• HOW TO COMPLETE THIS TASK:
Repeat the data that follows, keeping every character intact.
══ MATERIAL PROVIDED ══
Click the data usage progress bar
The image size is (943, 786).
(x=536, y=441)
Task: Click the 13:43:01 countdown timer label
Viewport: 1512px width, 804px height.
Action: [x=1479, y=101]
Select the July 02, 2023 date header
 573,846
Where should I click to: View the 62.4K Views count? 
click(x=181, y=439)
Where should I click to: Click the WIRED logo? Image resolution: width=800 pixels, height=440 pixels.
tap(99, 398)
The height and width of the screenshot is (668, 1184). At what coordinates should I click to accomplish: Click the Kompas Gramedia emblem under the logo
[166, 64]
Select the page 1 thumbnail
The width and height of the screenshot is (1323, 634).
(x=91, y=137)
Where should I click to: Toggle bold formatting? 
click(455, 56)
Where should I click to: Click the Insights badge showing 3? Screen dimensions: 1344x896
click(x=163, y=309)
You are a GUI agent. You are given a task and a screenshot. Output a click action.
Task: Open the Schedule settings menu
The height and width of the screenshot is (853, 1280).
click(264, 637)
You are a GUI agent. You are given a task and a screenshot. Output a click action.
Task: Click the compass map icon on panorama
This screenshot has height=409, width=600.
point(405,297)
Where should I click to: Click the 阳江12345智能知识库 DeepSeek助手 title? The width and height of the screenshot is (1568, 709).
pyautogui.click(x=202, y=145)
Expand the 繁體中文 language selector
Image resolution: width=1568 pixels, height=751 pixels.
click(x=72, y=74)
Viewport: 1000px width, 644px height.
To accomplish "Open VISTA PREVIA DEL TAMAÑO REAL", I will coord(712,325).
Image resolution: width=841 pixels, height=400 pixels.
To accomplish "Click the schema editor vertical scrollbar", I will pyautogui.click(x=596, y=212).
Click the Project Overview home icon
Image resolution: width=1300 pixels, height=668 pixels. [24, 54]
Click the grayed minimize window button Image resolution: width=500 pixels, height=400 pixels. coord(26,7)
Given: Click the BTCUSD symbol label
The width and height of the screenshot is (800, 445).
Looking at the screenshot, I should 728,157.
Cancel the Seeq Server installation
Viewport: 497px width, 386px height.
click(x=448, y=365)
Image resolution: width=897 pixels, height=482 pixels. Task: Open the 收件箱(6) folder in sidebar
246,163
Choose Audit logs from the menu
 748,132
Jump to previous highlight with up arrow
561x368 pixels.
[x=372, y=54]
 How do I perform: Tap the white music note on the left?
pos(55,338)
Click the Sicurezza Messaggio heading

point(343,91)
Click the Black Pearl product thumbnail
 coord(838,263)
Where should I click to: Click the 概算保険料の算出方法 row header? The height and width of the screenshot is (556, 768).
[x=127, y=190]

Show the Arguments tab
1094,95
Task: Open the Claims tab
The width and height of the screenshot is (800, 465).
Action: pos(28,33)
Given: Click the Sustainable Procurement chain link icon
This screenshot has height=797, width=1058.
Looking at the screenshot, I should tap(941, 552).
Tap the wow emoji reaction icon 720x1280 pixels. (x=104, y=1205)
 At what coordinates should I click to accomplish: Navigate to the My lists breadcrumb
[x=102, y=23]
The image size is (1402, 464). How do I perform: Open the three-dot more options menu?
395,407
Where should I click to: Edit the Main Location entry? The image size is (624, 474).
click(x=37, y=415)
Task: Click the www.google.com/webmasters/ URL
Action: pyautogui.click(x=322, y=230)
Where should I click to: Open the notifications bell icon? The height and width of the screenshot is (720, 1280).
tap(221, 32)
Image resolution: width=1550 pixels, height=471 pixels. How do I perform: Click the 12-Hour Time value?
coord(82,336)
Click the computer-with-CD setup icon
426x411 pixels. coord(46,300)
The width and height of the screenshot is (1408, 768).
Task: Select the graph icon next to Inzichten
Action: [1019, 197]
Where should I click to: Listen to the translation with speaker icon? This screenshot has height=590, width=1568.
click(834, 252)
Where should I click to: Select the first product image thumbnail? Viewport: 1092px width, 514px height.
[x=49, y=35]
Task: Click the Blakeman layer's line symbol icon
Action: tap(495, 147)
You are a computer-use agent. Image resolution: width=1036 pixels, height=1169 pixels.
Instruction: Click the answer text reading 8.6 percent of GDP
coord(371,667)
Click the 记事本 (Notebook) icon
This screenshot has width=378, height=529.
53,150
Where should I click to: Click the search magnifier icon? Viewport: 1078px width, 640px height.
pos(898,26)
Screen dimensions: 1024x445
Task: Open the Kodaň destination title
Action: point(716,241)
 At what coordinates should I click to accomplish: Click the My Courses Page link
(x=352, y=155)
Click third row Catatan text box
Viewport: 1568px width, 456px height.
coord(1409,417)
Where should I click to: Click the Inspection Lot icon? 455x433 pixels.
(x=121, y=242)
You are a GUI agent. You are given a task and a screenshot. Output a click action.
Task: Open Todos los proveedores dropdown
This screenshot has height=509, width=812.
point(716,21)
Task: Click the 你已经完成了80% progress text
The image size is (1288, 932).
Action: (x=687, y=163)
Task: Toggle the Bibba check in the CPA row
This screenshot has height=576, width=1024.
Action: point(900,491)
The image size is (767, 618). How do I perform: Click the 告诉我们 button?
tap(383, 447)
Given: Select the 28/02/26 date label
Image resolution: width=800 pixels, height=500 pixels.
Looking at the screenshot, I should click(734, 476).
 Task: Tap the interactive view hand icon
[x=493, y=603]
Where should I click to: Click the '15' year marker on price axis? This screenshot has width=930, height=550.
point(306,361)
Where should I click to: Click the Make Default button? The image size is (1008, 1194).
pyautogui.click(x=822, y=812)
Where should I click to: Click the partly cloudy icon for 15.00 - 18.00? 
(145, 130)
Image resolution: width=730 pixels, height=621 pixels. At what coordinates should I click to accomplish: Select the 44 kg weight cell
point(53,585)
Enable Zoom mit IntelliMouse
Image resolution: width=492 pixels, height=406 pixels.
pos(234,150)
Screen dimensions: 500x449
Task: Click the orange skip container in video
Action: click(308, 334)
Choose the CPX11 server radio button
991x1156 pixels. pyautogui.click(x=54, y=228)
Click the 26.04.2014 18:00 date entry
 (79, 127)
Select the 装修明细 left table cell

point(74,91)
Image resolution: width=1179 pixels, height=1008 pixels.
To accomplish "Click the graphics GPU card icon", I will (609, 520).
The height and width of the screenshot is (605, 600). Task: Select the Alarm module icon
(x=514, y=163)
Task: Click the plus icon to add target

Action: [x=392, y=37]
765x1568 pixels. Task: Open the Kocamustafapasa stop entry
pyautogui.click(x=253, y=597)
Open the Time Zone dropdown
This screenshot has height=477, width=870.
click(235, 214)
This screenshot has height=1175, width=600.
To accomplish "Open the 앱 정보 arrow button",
═══
• RESULT FOR THIS TASK:
Click the data usage progress bar
The image size is (943, 786).
(x=536, y=441)
Task: Click the 13:43:01 countdown timer label
Viewport: 1512px width, 804px height.
Action: [x=1479, y=101]
Select the July 02, 2023 date header
 573,846
Where should I click to: View the 62.4K Views count? 
click(x=181, y=439)
Where should I click to: Click the WIRED logo? Image resolution: width=800 pixels, height=440 pixels.
tap(99, 398)
The height and width of the screenshot is (668, 1184). At what coordinates should I click to accomplish: Click the Kompas Gramedia emblem under the logo
[166, 64]
Select the page 1 thumbnail
The width and height of the screenshot is (1323, 634).
(x=91, y=137)
Where should I click to: Toggle bold formatting? 
click(455, 56)
Where should I click to: Click the Insights badge showing 3? Screen dimensions: 1344x896
click(x=163, y=309)
You are a GUI agent. You are given a task and a screenshot. Output a click action.
Task: Open the Schedule settings menu
The height and width of the screenshot is (853, 1280).
click(264, 637)
You are a GUI agent. You are given a task and a screenshot. Output a click action.
Task: Click the compass map icon on panorama
This screenshot has height=409, width=600.
point(405,297)
Where should I click to: Click the 阳江12345智能知识库 DeepSeek助手 title? The width and height of the screenshot is (1568, 709).
pyautogui.click(x=202, y=145)
Expand the 繁體中文 language selector
Image resolution: width=1568 pixels, height=751 pixels.
click(x=72, y=74)
Viewport: 1000px width, 644px height.
To accomplish "Open VISTA PREVIA DEL TAMAÑO REAL", I will coord(712,325).
Image resolution: width=841 pixels, height=400 pixels.
To accomplish "Click the schema editor vertical scrollbar", I will pyautogui.click(x=596, y=212).
Click the Project Overview home icon
Image resolution: width=1300 pixels, height=668 pixels. [24, 54]
Click the grayed minimize window button Image resolution: width=500 pixels, height=400 pixels. coord(26,7)
Given: Click the BTCUSD symbol label
The width and height of the screenshot is (800, 445).
Looking at the screenshot, I should 728,157.
Cancel the Seeq Server installation
Viewport: 497px width, 386px height.
click(x=448, y=365)
Image resolution: width=897 pixels, height=482 pixels. Task: Open the 收件箱(6) folder in sidebar
246,163
Choose Audit logs from the menu
 748,132
Jump to previous highlight with up arrow
561x368 pixels.
[x=372, y=54]
 How do I perform: Tap the white music note on the left?
pos(55,338)
Click the Sicurezza Messaggio heading

point(343,91)
Click the Black Pearl product thumbnail
 coord(838,263)
Where should I click to: Click the 概算保険料の算出方法 row header? The height and width of the screenshot is (556, 768).
[x=127, y=190]

Show the Arguments tab
1094,95
Task: Open the Claims tab
The width and height of the screenshot is (800, 465).
Action: pos(28,33)
Given: Click the Sustainable Procurement chain link icon
This screenshot has height=797, width=1058.
Looking at the screenshot, I should tap(941, 552).
Tap the wow emoji reaction icon 720x1280 pixels. (x=104, y=1205)
 At what coordinates should I click to accomplish: Navigate to the My lists breadcrumb
[x=102, y=23]
The image size is (1402, 464). How do I perform: Open the three-dot more options menu?
395,407
Where should I click to: Edit the Main Location entry? The image size is (624, 474).
click(x=37, y=415)
Task: Click the www.google.com/webmasters/ URL
Action: pyautogui.click(x=322, y=230)
Where should I click to: Open the notifications bell icon? The height and width of the screenshot is (720, 1280).
tap(221, 32)
Image resolution: width=1550 pixels, height=471 pixels. How do I perform: Click the 12-Hour Time value?
coord(82,336)
Click the computer-with-CD setup icon
426x411 pixels. coord(46,300)
The width and height of the screenshot is (1408, 768).
Task: Select the graph icon next to Inzichten
Action: [1019, 197]
Where should I click to: Listen to the translation with speaker icon? This screenshot has height=590, width=1568.
click(834, 252)
Where should I click to: Select the first product image thumbnail? Viewport: 1092px width, 514px height.
[x=49, y=35]
Task: Click the Blakeman layer's line symbol icon
Action: tap(495, 147)
You are a computer-use agent. Image resolution: width=1036 pixels, height=1169 pixels.
Instruction: Click the answer text reading 8.6 percent of GDP
coord(371,667)
Click the 记事本 (Notebook) icon
This screenshot has width=378, height=529.
53,150
Where should I click to: Click the search magnifier icon? Viewport: 1078px width, 640px height.
pos(898,26)
Screen dimensions: 1024x445
Task: Open the Kodaň destination title
Action: point(716,241)
 At what coordinates should I click to accomplish: Click the My Courses Page link
(x=352, y=155)
Click third row Catatan text box
Viewport: 1568px width, 456px height.
coord(1409,417)
Where should I click to: Click the Inspection Lot icon? 455x433 pixels.
(x=121, y=242)
You are a GUI agent. You are given a task and a screenshot. Output a click action.
Task: Open Todos los proveedores dropdown
This screenshot has height=509, width=812.
point(716,21)
Task: Click the 你已经完成了80% progress text
The image size is (1288, 932).
Action: (x=687, y=163)
Task: Toggle the Bibba check in the CPA row
This screenshot has height=576, width=1024.
Action: point(900,491)
The image size is (767, 618). How do I perform: Click the 告诉我们 button?
tap(383, 447)
Given: Select the 28/02/26 date label
Image resolution: width=800 pixels, height=500 pixels.
Looking at the screenshot, I should click(734, 476).
 Task: Tap the interactive view hand icon
[x=493, y=603]
Where should I click to: Click the '15' year marker on price axis? This screenshot has width=930, height=550.
point(306,361)
Where should I click to: Click the Make Default button? The image size is (1008, 1194).
pyautogui.click(x=822, y=812)
Where should I click to: Click the partly cloudy icon for 15.00 - 18.00? 
(145, 130)
Image resolution: width=730 pixels, height=621 pixels. At what coordinates should I click to accomplish: Select the 44 kg weight cell
point(53,585)
Enable Zoom mit IntelliMouse
Image resolution: width=492 pixels, height=406 pixels.
pos(234,150)
Screen dimensions: 500x449
Task: Click the orange skip container in video
Action: click(308, 334)
Choose the CPX11 server radio button
991x1156 pixels. pyautogui.click(x=54, y=228)
Click the 26.04.2014 18:00 date entry
 (79, 127)
Select the 装修明细 left table cell

point(74,91)
Image resolution: width=1179 pixels, height=1008 pixels.
To accomplish "Click the graphics GPU card icon", I will (609, 520).
The height and width of the screenshot is (605, 600). Task: Select the Alarm module icon
(x=514, y=163)
Task: Click the plus icon to add target

Action: [x=392, y=37]
765x1568 pixels. Task: Open the Kocamustafapasa stop entry
pyautogui.click(x=253, y=597)
Open the Time Zone dropdown
This screenshot has height=477, width=870.
click(235, 214)
This screenshot has height=1175, width=600.
To accomplish "Open the 앱 정보 arrow button",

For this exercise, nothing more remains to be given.